After a while we started getting into some fish. Kylee had a hard time detecting the strikes so I would hook them and then she would reel them in.





We didn't catch a lot of fish but the ones we caught were pretty big. Kylee had a great time with the hard fighting rainbows.



We kept a couple to take home to Mom for Sunday dinner. We couldn't find any strawberries though :smile:.



The big fish of the day was this 21 in rainbow that gave us a good fight. He made several runs on Kylee that had her reel screaming. She was laughing and giggling the whole time.

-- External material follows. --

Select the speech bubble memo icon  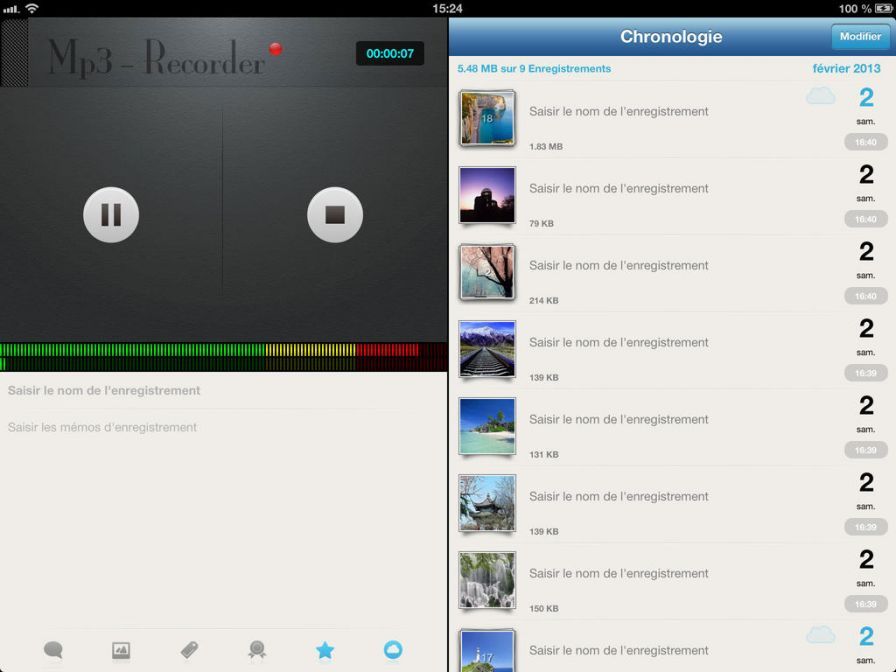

All in all another very enjoyable day fishing with my daughter. 
Mark


----------



## 30-06-hunter (Sep 22, 2013)

Those are some decent sized rainbows, glad the day turned out good for you and that she was entertained enough to want to do it again in the future.


----------



## brookieguy1 (Oct 14, 2008)

Just awesome.


----------



## sawsman (Sep 13, 2007)

Way to go dad. That's what it's all about right there!


----------



## LOAH (Sep 29, 2007)

Great trip! I envy the times you're having with your little miss. One day I'll be able to do the same and I can't wait.


----------



## Packout (Nov 20, 2007)

hey, I didn't give you permission to post my photo on the net! hahaha Watched you guys land that one. Well done to you and your daughter. It was the perfect day-- the best Nov day- to spend on the berrry in Nov. 

My two boys and I were in the aluminum dingy. The fish were deeper than I expected. We landed a few and had lots of followers which nipped. Wish the fish were more aggressive, but it was a good day.


----------



## Catherder (Aug 2, 2008)

Nice report. It looks like she had a lot of fun.


----------